I was once observing a local friend of mine do cooking.  He is not just a good professional cook but one of those who get the cooking talent from God – the guy really what he is doing.  He is retired but sometimes he cooks part-time “just for fun” in a one of the Boston restaurants. What I find that I felt a lot of fun to observe HOW he is cooking. Mind you that I have absolutely no interest in cooking itself. What however I was fascinated that his cooking techniques are very similar to my Targeted Audio Listening techniques.  We have a lot of conversation about the some methodological shortcuts and he (let call him the Cook) and I absolutely independently created and those shortcuts showed to be remarkable similar.

The Cook does not taste his food. I never saw him to eating the meals he cooked. He claims that he know how they taste. What he however does taste are some obscured elements of the semi-cooked ingredients that are not necessary have a direct relation to the final taste.  He might for instance to taste the pepperchini liquid and based upon the result he completely change the way how he prepares one of his very complex sauces. Interesting is that the final sauce was not tested. Then we reversed the process. He teases the final source and based upon the result he make a collision that the same pepperchini were dehydrated before they were used.  He insists that the dry pepperchini shall be handled differently to yield the best result with the given type of pork and in a given idea of sauces. It is not an absolutely insistence of course BUT he is able to DEMONSTRATE and to PREDICTABLY PROVE what he is stating.

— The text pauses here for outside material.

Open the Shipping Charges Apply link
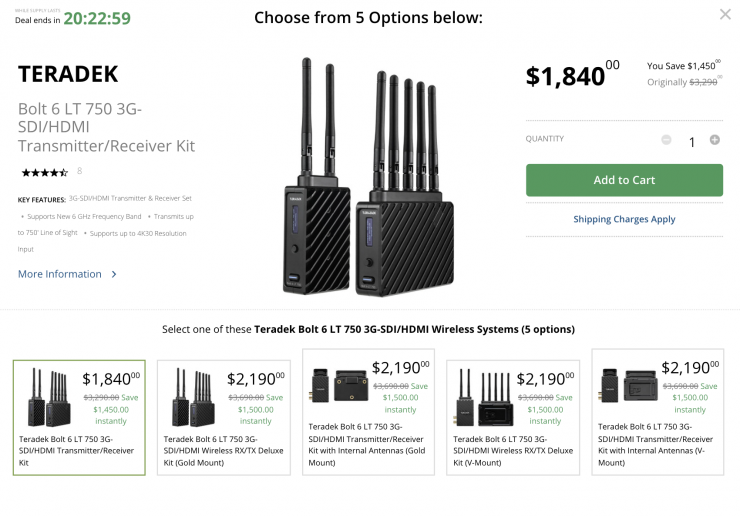Image resolution: width=740 pixels, height=516 pixels. coord(624,219)
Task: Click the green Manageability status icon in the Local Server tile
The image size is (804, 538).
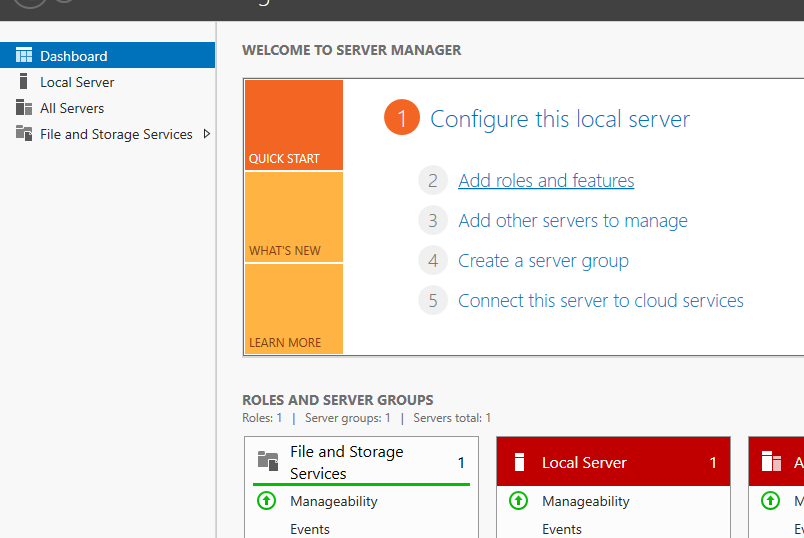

We do the very same in audio.  We define for ourselves some Dis-Qu check-points and we based upon them we define some absolute judgment about playback capacity. Let to take for instance a very simplistic example. Let look into the much-disputed cymbal clash in the adagio of the Bruckner 7. The enormous, massive Bruckner-style, monochromic orchestral climax, play is loud-enough and most of playbacks are in double digits of distortions (tube amps dive in grid currents, drivers are near Xmax, SS amps are fur in B class, rooms choke with pressure and so on). Then, while the playback is stressed the cymbals are lighting the scene up. The intermodulations of playback electronics and drivers under normal circumstances would flatten the cymbals, spreading them across orchestral sound. Now, try to play the same no with a single full-range drives but multi-driver playback with multi-amping. The cymbals get completely different new license to live and completely different expressive meaning…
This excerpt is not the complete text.